Aims: Many people with depression may be undiagnosed and thus untreated. We sought to assess the prevalence and correlates of undiagnosed depression among adults with diabetes.
Methods: Data of U.S. adults from the Behavioral Risk Factor Surveillance System in 2006 were analyzed. Cox proportional hazard regression analysis was used to estimate prevalence ratios (PRs) and 95% confidence intervals (CIs) of correlates for undiagnosed depression.

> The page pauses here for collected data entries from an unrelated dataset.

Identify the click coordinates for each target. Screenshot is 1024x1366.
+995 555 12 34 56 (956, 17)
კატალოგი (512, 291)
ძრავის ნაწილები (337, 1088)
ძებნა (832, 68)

Results: The unadjusted and age-adjusted prevalences of undiagnosed depression were 8.7% and 9.2%. About 45% of diabetes patients with depression were undiagnosed. After adjustments for all correlates, female gender (PR, 1.4; 95% CI: 1.1-1.8), poor or fair health (PR, 2.8; 95% CI: 2.1-3.6), lack of social and emotional support (PR, 2.5; 95% CI: 1.8-3.3), life dissatisfaction (PR, 3.5; 95% CI: 2.2-5.5), use of special equipment (PR, 1.4; 95% CI: 1.1-1.8), no leisure-time physical activity (PR, 1.5; 95% CI: 1.2-1.9), and comorbid cardiovascular disease (PR, 1.5; 95% CI: 1.2-1.9) were associated with undiagnosed depression.
Conclusions: Undiagnosed depression among people with diabetes was common. Because depression is associated with increased risk of diabetes-related complications, early detection of depression is needed in clinical settings.